13 September 2011 Caterina Pomini 9966

How To See Florence in 48 Hours

Let's make it clear: a life wouldn't be enough to discover all that Florence has to offer... what if you have only 48 hours? To see Florence in two days, you must take into account one or two things: a dynamic guide or a solid plan. The purpose of this article is to summarize all the attractions you can't miss in the Cradle of the Renaissance in order for you to make the most of your time. Are you ready?


A basic walking tour of Florence usually includes the Cathedral, Giotto's Bell Tower, the Baptistery, Palazzo Vecchio, Ponte Vecchio and Palazzo Pitti; however, in our opinion, you should also dedicate some time to Piazza Santa Croce and Piazzale Michelangelo. Start very early in the morning with a visit to the Cathedral square, take your time and head later to Piazza della Signoria; after admiring the beauty of Palazzo Vecchio and the Loggia dei Lanzi, look for Via dei Gondi and follow it through, continue straight onto Borgo dei Greci and reach Piazza Santa Croce with its beautiful Franciscan Basilica (also known as the “Temple of the Italian Glories”).

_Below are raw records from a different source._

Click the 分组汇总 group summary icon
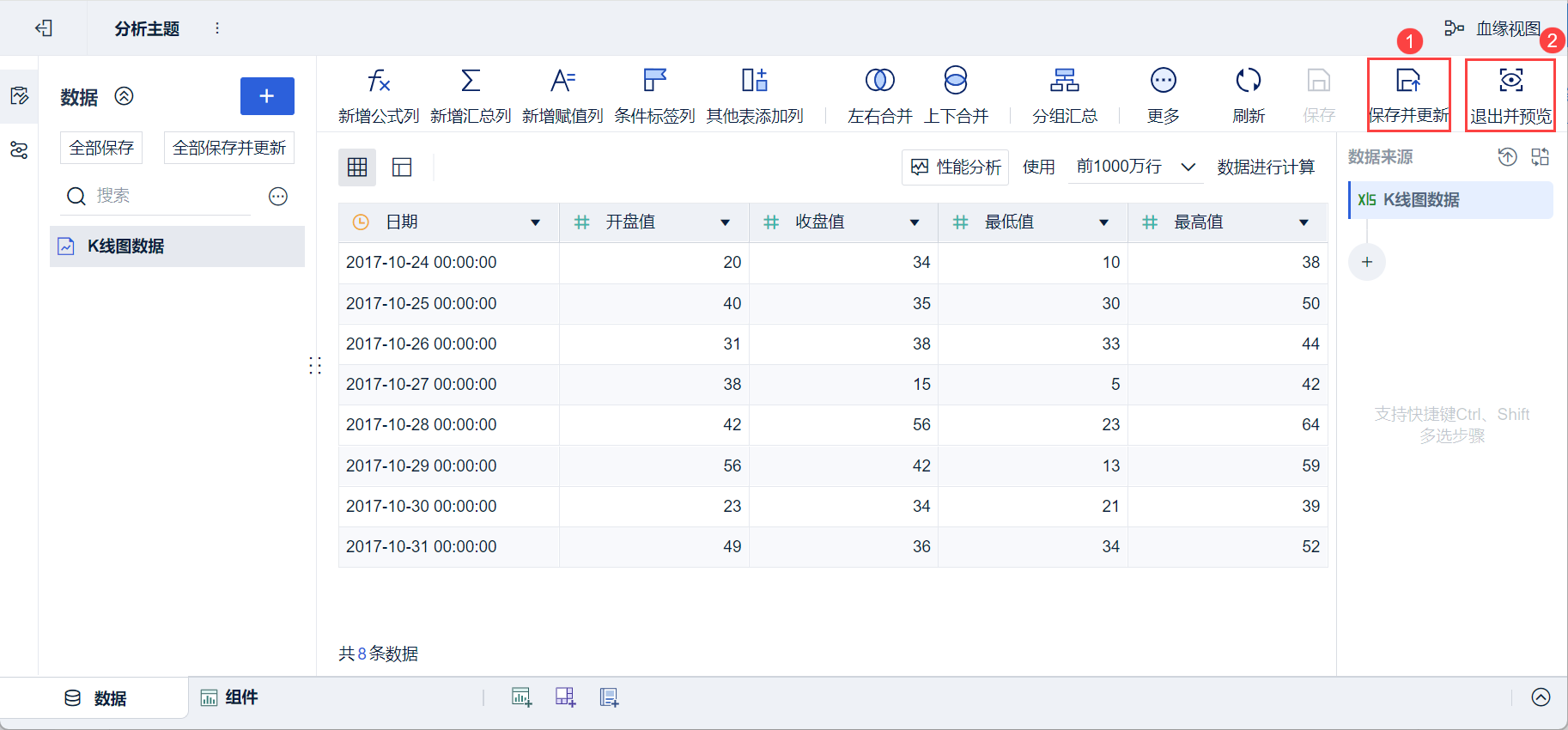point(1065,81)
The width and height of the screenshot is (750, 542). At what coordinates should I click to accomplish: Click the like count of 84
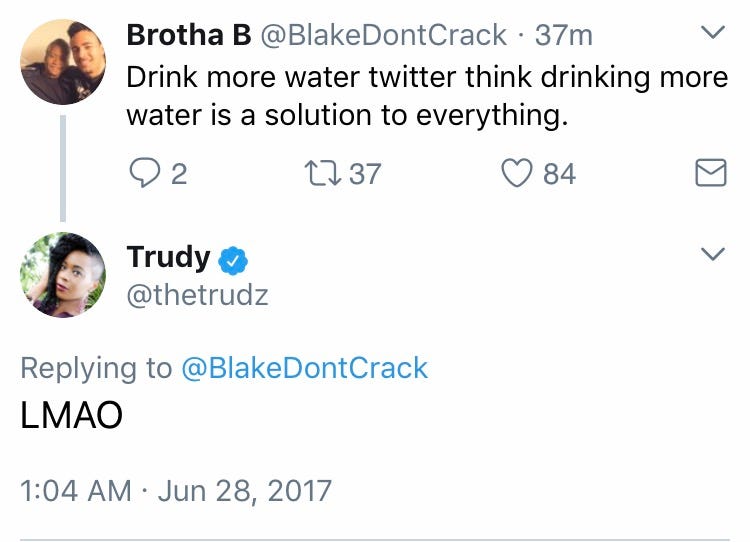(560, 174)
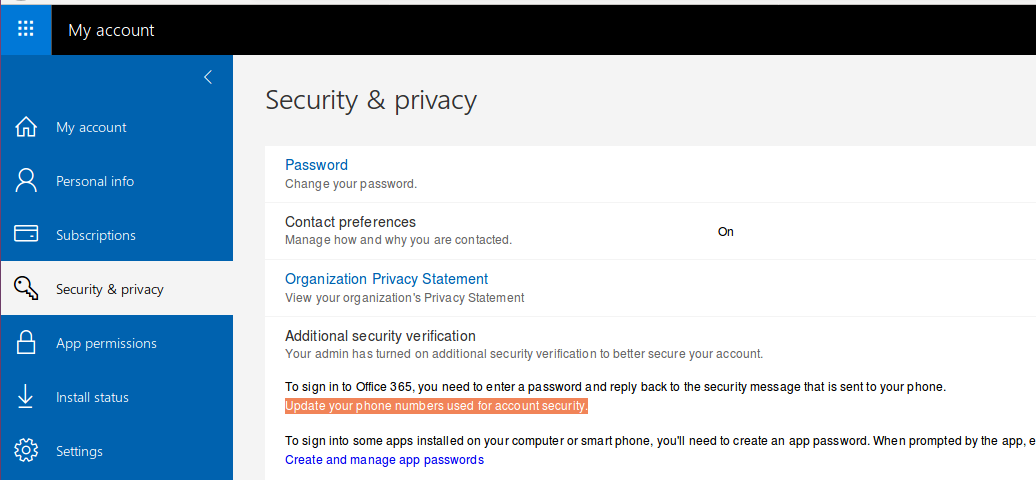Open the Install status page
The height and width of the screenshot is (480, 1036).
click(92, 397)
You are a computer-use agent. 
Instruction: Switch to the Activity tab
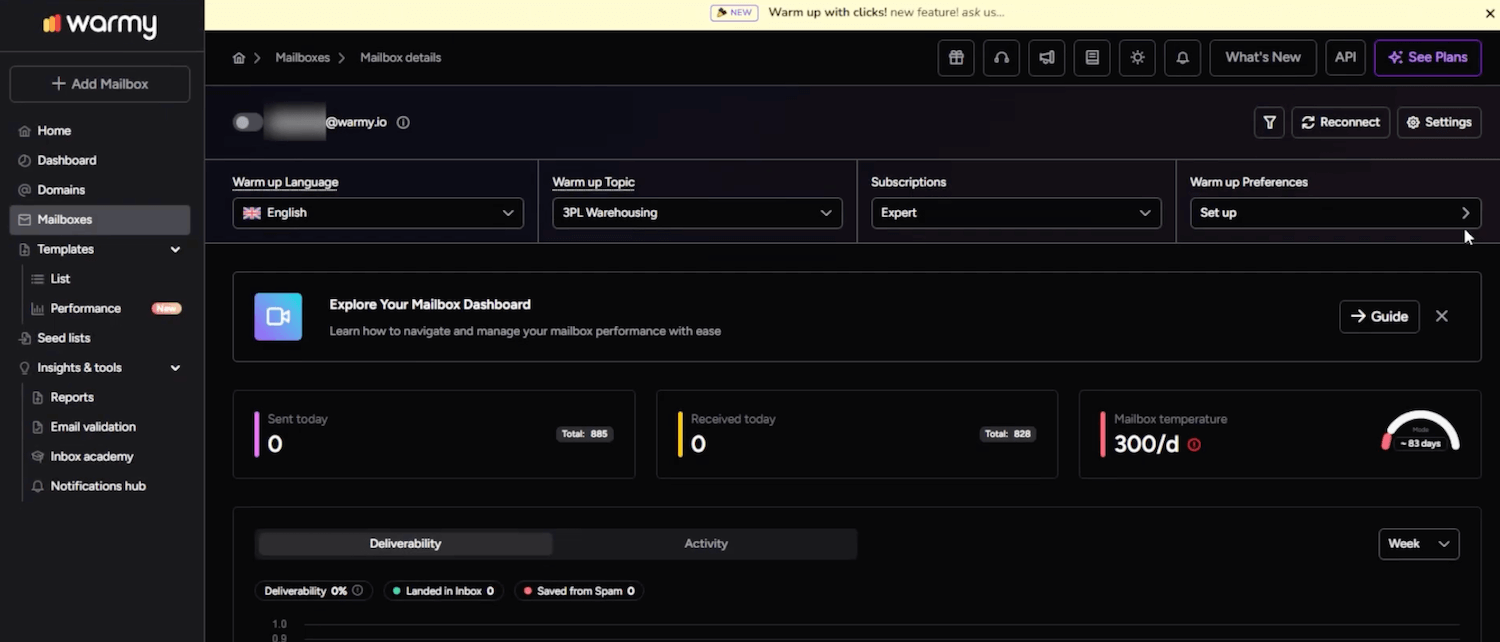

We suggest you cross the River Arno and have your lunch in the San Niccolò Neighborhood (we recommend Osteria Antica Mescita or Enoteca Fuori Porta); after a good meal and a glass of wine, look for Via del Monte alle Croci and follow it until you see the Viale Galileo on your left: this road will take you straight to the Piazzale Michelangelo, famous for being “Florence's Terrace”. Enjoy the view and retrace your steps back to Via San Niccolò, turn left and continue straight onto Via dei Bardi in order to admire the Ponte Vecchio. Palazzo Pitti (your last stop) is just 4 minutes walk from the Bridge; after visiting it, you can take a stroll around the Oltrarno district and perhaps enjoy your dinner in Piazza Santo Spirito (we recommend you the Osteria Santo Spirito).


On your second day, you should visit the Uffizi Gallery and the Accademia Gallery: the first is best known for its greatest collection of Renaissance paintings (e.g. the Birth of Venus by Botticelli, the Madonna of the Goldfinch by Raphael, the Battle of San Romano by Paolo Uccello...); the second is a must-see for anyone who's in love with Michelangelo Buonarroti (THE STAR – the original David – is currently housed here, along with many other sculptures by the High Renaissance Master). If you want to avoid standing in lines outside the museums, we suggest you book your tickets in advance; as for the restaurants, we recommend you grab a quick lunch at All'Antico Vinaio (2 minutes walk from the Uffizi) and a dinner at Osteria del Caffè Italiano (the most delicious pizza in Florence, 10 minutes walk from the Accademia).

We hope you find these tips useful and enjoy your time in this amazing city. This 2-day itinerary is also very flexible and can be modified and adapted to suit your needs.